Monday, February 23, 2015

Compilers and Optimizations, should you care?

Compiler optimizations matter.  One time in helping a fellow Ph.D. student improve a simulator's performance, I did two things: first, I replaced an expensive data structure with a more efficient one.  Second, I turned on compiler optimizations.  Together, the simulator ran 100x faster.

A question posted in the stackexchange system asked, "Why are there so few C compilers?"  The main answer pointed out that any C compiler needs to be optimizing.  Lots of optimizations are occurring on every compilation, and each one gaining tiniest increments in performance.  While I enjoy discussing them in detail, I generally wave my hands and tell of how they are good, yet make debugging difficult.  These optimizations are lumped together as the "optimization level".

In "What Every Programmer Should Know About Compiler Optimizations", we revisit optimizations.  First, the compiler is no panacea and cannot correct for inefficient algorithms or poor data structure choices (although I am party to research on the later).  The article then suggests four points to assist the compiler in its efforts at optimizing the code. 

"Write understandable, maintainable code."  Please do this!  Usually, the expensive resource is the programmer.  So the first optimization step is to improve the programmer's efficiency with the source code.  Remember Review: Performance Anti-patterns and do not start optimizing the code until you know what is slow.

"Use compiler directives."  Scary.  Excepting the inline directive, I have used these less than a half dozen times in almost as many years of performance work.  Furthermore, the example of changing the calling convention is less relevant in 64-bit space where most conventions have been made irrelevant.

"Use compiler-intrinsic functions."  (see Compiler Intrinsics the Secret Sauce)  This can often dovetail with the first point by removing ugly bit twiddling code and putting in clean function calls.

"Use profile-guided optimization (PGO)."  This optimization is based on the dynamic behavior of the program.  Meaning that if you take a profile of the program doing X, and later the program does Y; executing Y can be slower.  The key is picking good, representative examples of the program's execution.
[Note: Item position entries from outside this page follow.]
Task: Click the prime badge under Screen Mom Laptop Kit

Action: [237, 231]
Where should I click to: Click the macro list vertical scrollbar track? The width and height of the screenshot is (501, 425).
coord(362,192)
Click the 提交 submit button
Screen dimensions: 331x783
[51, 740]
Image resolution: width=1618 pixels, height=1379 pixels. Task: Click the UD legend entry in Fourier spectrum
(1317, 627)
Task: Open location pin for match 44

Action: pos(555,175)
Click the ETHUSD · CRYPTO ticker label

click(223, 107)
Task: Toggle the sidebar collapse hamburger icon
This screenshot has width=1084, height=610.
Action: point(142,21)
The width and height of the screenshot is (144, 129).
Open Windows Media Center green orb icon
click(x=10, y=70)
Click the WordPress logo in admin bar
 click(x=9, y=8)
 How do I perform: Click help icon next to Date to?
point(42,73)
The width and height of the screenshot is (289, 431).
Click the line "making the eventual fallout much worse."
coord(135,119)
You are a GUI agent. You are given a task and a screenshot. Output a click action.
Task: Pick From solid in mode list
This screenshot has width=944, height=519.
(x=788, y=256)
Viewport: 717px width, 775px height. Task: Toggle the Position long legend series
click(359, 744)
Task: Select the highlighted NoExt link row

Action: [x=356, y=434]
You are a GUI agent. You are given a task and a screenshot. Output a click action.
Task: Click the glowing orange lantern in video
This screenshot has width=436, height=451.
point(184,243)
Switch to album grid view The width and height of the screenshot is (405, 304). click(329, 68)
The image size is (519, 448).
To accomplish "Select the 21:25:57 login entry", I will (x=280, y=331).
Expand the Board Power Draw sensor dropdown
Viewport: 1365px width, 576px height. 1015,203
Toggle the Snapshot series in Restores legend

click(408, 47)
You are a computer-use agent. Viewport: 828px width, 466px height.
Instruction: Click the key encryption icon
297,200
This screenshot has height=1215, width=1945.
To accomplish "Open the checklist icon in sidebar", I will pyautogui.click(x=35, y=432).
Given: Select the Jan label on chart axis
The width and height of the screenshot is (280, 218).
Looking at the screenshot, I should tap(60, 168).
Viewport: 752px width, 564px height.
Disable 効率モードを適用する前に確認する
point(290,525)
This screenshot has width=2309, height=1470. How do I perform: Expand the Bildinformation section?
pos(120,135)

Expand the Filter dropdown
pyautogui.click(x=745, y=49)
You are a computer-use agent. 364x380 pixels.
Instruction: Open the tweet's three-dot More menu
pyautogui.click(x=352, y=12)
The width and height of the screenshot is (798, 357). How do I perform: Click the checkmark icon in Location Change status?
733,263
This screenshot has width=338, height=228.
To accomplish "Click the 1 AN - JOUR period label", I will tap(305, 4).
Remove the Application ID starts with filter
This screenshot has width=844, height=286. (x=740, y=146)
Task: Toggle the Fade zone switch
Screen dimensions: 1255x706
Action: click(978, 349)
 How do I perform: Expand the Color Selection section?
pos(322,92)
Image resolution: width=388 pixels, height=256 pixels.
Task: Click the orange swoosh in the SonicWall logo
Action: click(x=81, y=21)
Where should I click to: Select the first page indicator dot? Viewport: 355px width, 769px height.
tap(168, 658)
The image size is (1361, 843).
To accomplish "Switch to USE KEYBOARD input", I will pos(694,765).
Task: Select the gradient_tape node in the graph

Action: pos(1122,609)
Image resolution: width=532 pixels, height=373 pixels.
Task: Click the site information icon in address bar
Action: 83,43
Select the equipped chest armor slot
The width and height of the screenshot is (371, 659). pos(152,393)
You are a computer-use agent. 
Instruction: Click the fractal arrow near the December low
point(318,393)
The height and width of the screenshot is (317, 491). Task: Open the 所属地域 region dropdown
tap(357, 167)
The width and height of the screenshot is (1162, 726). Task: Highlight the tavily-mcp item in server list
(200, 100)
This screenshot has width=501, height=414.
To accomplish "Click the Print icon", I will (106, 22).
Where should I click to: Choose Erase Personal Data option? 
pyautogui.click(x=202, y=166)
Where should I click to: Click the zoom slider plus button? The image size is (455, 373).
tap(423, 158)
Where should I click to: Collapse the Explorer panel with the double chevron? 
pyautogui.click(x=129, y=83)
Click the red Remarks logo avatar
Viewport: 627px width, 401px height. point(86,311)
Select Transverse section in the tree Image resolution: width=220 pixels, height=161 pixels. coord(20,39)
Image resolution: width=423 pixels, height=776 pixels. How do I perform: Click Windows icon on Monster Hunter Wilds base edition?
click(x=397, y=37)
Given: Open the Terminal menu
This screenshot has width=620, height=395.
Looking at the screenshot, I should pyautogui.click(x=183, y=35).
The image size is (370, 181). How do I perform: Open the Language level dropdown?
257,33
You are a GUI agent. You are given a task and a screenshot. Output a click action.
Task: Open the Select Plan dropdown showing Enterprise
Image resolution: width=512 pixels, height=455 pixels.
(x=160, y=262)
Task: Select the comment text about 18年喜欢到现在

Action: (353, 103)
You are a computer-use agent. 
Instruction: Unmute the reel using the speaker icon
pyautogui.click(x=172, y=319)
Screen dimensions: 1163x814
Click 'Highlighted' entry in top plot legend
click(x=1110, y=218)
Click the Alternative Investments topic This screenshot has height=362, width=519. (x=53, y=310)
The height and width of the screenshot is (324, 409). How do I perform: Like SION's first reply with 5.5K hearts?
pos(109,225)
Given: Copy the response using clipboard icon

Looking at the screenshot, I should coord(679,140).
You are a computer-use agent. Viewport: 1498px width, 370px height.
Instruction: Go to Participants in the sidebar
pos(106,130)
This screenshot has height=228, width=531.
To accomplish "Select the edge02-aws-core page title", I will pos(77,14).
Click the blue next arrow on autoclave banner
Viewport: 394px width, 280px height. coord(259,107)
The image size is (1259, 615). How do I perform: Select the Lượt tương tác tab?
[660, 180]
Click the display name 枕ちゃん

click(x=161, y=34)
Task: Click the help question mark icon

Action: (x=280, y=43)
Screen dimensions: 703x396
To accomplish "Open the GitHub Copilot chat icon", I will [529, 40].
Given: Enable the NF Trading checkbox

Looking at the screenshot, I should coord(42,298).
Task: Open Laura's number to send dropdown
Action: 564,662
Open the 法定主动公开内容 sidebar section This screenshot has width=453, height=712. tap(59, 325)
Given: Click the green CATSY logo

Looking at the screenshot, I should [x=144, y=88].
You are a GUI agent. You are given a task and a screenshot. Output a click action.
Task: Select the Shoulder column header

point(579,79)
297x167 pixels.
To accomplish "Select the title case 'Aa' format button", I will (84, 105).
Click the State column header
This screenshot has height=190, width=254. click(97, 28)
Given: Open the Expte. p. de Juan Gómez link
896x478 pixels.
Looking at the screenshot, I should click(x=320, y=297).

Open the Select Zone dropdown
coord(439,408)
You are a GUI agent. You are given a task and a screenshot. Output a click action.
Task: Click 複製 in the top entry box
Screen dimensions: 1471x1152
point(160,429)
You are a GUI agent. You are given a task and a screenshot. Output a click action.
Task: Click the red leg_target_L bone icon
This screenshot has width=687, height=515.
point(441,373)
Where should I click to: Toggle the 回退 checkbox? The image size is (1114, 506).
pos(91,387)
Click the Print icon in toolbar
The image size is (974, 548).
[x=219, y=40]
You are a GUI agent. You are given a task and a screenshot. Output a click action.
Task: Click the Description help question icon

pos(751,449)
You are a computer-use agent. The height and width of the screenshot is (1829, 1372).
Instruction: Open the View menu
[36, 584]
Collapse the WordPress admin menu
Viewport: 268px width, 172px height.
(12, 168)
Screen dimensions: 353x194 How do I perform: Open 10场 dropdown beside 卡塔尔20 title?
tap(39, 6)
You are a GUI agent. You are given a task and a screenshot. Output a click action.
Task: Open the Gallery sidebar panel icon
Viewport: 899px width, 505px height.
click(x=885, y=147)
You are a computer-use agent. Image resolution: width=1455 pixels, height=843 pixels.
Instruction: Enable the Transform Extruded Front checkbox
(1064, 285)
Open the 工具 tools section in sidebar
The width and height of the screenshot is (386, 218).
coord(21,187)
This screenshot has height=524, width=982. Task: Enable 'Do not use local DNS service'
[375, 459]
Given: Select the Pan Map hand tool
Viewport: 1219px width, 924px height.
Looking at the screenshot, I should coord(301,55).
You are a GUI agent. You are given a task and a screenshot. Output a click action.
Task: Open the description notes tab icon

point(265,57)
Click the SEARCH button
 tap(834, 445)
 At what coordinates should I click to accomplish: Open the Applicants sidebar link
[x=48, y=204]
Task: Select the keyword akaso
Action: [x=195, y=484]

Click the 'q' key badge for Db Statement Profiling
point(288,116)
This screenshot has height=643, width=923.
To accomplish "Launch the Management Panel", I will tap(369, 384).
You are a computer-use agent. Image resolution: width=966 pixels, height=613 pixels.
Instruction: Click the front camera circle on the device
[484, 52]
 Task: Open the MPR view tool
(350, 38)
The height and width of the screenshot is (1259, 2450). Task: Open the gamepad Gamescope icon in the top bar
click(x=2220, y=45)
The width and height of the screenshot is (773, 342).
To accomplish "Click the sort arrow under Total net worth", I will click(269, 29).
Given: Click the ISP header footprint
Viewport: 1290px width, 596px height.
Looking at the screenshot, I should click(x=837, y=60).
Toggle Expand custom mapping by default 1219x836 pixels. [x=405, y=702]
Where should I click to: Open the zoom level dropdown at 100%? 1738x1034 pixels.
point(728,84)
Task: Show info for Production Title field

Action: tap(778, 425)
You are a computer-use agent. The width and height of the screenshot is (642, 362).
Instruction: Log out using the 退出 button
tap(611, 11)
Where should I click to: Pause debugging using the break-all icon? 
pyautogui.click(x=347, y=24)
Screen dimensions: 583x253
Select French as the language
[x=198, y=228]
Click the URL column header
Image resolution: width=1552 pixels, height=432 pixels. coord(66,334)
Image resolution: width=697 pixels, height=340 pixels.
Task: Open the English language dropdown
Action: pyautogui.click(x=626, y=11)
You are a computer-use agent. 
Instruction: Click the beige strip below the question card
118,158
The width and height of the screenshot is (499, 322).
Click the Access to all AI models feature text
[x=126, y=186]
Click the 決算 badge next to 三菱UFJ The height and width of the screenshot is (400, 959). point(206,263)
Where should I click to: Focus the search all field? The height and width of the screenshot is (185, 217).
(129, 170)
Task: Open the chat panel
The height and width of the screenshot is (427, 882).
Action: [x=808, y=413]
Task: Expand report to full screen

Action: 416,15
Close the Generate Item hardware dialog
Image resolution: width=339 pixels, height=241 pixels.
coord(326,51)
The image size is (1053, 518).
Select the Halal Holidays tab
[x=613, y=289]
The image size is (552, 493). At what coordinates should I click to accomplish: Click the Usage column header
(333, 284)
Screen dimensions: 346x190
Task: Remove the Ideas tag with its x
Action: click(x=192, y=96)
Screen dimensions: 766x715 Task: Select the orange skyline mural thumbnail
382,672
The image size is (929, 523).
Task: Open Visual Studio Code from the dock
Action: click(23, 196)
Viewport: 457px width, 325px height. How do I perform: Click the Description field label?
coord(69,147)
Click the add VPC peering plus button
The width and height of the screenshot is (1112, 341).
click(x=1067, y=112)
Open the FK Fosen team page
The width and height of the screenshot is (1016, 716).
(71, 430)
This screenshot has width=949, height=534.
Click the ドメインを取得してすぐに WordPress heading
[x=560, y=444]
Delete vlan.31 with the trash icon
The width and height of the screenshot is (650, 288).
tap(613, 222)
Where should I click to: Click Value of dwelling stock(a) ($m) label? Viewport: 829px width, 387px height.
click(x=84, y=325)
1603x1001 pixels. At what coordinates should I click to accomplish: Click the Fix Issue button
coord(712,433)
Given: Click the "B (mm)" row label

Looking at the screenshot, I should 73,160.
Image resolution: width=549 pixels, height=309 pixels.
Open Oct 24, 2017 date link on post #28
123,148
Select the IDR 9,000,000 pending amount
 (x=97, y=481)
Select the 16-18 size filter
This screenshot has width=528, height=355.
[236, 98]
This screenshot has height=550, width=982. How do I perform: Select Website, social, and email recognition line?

So you have dialed up the optimization level, and written understandable code sprinkled with intrinsics.  Now what?  The next step (with which I agree) is to use link time optimizations (LTO) / Link-Time Code Generation (LTCG).  This flag delays many optimizations until the entire program is available to be linked.  One of the principles of software performance is that the more of the program available to be optimized, the better it can be optimized.  (This principle also applies in computer architecture).  Thus, by delaying many optimization until the entire program is available, the linker can find additional and better opportunities than were present in individual components.

The article notes, "The only reason not to use LTCG is when you want to distribute the resulting object and library files."  And alas, I have fought several battles to overcome this point, as my work requires the use of LTO.  Perhaps in the next decade, LTO will be standard.

Wednesday, February 18, 2015

Going ARM (in a box)

ARM, that exciting architecture, is ever more available for home development.  At first, I was intrigued by the low price points of a Raspberry Pi.  And I have one, yet I felt the difficulties of three things: the ARMv6 ISA, the single core, and 512MB of RAM.  For my purposes, NVIDIA's development board served far better.  At present, that board is no longer available on Amazon; however, I have heard rumors of a 64-bit design being released soon.

With the release of the Raspberry Pi 2, many of my concerns have been allayed.  I am also intrigued by the possibility it offers of running Windows 10.